Material provided:
>>>>
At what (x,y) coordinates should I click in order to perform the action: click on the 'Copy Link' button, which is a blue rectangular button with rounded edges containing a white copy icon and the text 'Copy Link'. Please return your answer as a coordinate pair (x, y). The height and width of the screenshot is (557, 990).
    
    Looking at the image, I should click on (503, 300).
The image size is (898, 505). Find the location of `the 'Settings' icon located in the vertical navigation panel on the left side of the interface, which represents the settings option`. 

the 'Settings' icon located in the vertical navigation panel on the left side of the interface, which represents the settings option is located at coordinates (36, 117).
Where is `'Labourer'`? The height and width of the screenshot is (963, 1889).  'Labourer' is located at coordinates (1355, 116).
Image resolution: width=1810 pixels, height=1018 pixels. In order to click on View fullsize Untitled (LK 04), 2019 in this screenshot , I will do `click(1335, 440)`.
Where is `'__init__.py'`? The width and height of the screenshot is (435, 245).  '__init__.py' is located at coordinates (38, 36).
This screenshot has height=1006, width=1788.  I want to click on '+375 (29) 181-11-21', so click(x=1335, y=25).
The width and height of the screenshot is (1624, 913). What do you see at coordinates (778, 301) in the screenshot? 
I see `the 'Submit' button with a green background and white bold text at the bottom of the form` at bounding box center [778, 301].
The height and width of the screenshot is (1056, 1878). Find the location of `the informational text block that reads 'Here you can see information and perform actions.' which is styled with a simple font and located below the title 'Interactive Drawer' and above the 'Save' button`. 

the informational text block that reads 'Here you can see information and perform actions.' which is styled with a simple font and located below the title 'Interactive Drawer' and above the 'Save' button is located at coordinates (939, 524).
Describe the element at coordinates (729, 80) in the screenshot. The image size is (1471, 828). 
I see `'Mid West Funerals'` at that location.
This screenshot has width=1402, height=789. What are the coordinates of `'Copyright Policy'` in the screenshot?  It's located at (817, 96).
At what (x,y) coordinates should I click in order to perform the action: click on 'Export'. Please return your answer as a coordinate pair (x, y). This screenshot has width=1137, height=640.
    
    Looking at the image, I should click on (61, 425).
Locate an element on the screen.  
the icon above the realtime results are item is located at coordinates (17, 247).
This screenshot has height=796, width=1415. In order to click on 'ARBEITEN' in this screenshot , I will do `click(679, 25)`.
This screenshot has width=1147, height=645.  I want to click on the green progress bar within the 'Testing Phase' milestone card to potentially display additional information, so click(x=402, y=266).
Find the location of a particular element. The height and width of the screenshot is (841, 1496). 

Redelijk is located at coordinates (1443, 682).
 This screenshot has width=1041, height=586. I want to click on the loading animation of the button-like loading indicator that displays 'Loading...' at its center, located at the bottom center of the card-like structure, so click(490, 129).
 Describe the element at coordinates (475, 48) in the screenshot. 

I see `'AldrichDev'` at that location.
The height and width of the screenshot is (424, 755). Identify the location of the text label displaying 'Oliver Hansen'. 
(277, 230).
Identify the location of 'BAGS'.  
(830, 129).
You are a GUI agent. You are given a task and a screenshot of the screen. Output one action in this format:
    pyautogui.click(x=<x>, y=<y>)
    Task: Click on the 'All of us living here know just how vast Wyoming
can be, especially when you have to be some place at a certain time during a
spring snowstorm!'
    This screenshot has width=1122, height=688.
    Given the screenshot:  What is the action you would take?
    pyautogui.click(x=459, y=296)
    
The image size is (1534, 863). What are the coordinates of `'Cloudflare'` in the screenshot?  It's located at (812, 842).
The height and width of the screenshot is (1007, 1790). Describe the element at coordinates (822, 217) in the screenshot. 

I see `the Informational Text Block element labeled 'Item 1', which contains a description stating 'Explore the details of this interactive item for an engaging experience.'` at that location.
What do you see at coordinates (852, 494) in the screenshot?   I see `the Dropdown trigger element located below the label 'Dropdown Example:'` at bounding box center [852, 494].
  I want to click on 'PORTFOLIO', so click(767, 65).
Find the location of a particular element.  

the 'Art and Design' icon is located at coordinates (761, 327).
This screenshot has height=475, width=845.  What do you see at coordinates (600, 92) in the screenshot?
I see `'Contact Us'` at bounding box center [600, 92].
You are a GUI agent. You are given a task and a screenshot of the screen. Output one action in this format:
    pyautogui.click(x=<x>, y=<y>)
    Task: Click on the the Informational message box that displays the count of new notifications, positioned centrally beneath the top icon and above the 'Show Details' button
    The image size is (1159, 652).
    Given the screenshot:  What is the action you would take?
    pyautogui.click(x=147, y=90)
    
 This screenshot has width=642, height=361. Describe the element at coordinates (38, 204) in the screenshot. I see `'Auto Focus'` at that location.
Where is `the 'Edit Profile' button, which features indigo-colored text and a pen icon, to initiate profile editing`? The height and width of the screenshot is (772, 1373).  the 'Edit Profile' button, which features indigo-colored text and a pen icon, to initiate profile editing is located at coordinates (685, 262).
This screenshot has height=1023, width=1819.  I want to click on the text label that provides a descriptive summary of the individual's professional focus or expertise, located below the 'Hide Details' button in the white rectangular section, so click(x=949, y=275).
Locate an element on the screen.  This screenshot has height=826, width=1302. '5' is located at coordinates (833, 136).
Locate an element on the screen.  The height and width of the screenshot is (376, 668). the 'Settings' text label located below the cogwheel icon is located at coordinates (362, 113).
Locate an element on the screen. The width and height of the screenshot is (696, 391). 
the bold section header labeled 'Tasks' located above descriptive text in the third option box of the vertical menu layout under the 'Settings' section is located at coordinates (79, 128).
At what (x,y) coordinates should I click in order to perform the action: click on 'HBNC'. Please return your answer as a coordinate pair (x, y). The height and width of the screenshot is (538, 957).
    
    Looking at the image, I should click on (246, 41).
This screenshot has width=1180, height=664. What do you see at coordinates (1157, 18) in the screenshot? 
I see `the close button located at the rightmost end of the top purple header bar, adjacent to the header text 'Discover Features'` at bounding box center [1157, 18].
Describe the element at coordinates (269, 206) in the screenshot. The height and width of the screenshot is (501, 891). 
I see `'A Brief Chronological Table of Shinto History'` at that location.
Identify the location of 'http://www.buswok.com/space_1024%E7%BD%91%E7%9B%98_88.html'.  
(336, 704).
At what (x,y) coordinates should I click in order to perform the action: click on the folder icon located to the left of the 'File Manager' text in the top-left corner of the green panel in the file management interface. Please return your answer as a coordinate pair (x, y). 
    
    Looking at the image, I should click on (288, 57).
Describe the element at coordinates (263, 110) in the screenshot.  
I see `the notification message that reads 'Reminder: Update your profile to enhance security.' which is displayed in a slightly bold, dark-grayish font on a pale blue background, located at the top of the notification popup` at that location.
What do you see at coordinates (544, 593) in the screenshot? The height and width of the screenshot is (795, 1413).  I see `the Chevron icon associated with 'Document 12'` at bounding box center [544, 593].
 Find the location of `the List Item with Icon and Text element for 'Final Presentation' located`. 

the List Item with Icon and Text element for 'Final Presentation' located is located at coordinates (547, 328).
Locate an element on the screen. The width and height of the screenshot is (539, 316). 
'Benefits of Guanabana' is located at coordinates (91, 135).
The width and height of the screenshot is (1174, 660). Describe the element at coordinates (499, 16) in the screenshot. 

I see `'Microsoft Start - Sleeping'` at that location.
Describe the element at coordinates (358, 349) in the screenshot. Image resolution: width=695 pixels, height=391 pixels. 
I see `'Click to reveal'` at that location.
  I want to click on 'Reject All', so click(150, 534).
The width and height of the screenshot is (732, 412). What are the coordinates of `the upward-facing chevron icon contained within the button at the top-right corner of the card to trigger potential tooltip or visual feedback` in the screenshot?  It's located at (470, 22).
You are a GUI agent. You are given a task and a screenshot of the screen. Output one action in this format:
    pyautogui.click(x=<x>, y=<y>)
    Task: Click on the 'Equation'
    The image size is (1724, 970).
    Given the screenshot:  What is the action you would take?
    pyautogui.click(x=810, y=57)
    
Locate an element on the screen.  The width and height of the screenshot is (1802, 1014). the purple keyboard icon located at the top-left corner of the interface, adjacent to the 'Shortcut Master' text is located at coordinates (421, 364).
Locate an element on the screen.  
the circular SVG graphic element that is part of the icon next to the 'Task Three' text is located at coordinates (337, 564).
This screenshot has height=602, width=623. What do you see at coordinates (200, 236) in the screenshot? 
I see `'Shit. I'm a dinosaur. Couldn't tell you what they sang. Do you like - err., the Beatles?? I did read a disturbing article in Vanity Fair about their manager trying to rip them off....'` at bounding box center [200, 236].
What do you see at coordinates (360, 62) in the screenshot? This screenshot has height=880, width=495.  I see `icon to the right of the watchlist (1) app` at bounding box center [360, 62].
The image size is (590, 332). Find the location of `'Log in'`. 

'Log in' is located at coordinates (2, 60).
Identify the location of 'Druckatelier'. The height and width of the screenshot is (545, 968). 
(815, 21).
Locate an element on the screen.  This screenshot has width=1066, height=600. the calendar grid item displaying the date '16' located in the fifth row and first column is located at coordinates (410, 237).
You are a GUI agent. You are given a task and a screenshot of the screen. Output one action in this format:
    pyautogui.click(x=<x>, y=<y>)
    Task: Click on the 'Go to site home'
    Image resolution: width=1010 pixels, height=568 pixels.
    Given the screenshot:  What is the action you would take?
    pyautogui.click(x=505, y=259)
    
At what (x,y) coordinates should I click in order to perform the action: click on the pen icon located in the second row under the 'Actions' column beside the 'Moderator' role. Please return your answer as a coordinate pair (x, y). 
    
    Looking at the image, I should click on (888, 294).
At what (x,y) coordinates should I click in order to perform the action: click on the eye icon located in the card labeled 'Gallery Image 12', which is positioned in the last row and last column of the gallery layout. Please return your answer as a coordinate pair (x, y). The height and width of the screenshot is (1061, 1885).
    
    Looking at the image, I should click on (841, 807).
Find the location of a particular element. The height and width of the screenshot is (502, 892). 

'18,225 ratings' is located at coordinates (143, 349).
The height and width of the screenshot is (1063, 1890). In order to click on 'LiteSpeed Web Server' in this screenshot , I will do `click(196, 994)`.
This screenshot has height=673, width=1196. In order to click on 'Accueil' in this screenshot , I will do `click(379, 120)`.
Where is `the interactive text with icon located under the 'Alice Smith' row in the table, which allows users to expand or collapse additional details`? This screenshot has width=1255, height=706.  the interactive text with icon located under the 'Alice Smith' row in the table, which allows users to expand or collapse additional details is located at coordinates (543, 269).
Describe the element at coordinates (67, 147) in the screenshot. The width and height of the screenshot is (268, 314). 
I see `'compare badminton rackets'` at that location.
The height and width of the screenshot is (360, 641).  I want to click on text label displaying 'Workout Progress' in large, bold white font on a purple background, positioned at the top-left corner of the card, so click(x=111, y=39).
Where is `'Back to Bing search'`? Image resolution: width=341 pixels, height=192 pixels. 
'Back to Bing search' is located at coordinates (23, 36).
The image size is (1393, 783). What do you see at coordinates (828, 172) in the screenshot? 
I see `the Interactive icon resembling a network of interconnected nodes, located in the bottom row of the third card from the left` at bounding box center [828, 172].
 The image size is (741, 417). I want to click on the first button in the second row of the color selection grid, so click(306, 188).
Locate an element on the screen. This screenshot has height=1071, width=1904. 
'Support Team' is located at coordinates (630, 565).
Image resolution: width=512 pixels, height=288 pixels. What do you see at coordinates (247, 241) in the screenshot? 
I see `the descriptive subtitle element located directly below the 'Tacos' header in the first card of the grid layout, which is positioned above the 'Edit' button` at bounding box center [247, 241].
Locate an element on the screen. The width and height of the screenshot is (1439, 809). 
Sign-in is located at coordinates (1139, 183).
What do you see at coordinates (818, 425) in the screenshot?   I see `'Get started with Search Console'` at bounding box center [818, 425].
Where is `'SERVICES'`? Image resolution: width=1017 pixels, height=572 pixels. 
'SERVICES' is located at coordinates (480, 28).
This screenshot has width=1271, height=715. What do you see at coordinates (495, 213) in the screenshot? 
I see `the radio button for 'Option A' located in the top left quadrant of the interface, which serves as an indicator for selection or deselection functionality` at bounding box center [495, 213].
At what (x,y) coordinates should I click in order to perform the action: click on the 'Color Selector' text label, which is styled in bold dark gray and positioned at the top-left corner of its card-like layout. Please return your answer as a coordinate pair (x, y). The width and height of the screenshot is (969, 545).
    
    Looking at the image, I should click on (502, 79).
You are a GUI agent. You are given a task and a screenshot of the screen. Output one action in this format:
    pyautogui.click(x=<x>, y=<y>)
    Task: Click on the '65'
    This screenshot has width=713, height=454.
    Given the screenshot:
<<<<
What you should do: Give the records from the line containing "This screenshot has width=1402, height=789." through the line containing "The image size is (1534, 863)." as a Markdown table with the columns Row and Line, leaving out blank lines.

Complete output:
| Row | Line |
|---|---|
| 1 | This screenshot has width=1402, height=789. What are the coordinates of `'Copyright Policy'` in the screenshot?  It's located at (817, 96). |
| 2 | At what (x,y) coordinates should I click in order to perform the action: click on 'Export'. Please return your answer as a coordinate pair (x, y). This screenshot has width=1137, height=640. |
| 3 |     Looking at the image, I should click on (61, 425). |
| 4 | Locate an element on the screen.   |
| 5 | the icon above the realtime results are item is located at coordinates (17, 247). |
| 6 | This screenshot has height=796, width=1415. In order to click on 'ARBEITEN' in this screenshot , I will do `click(679, 25)`. |
| 7 | This screenshot has width=1147, height=645.  I want to click on the green progress bar within the 'Testing Phase' milestone card to potentially display additional information, so click(x=402, y=266). |
| 8 | Find the location of a particular element. The height and width of the screenshot is (841, 1496).  |
| 9 | Redelijk is located at coordinates (1443, 682). |
| 10 |  This screenshot has width=1041, height=586. I want to click on the loading animation of the button-like loading indicator that displays 'Loading...' at its center, located at the bottom center of the card-like structure, so click(490, 129). |
| 11 |  Describe the element at coordinates (475, 48) in the screenshot.  |
| 12 | I see `'AldrichDev'` at that location. |
| 13 | The height and width of the screenshot is (424, 755). Identify the location of the text label displaying 'Oliver Hansen'.  |
| 14 | (277, 230). |
| 15 | Identify the location of 'BAGS'.   |
| 16 | (830, 129). |
| 17 | You are a GUI agent. You are given a task and a screenshot of the screen. Output one action in this format: |
| 18 |     pyautogui.click(x=<x>, y=<y>) |
| 19 |     Task: Click on the 'All of us living here know just how vast Wyoming |
| 20 | can be, especially when you have to be some place at a certain time during a |
| 21 | spring snowstorm!' |
| 22 |     This screenshot has width=1122, height=688. |
| 23 |     Given the screenshot:  What is the action you would take? |
| 24 |     pyautogui.click(x=459, y=296) |
| 25 | The image size is (1534, 863). What are the coordinates of `'Cloudflare'` in the screenshot?  It's located at (812, 842). |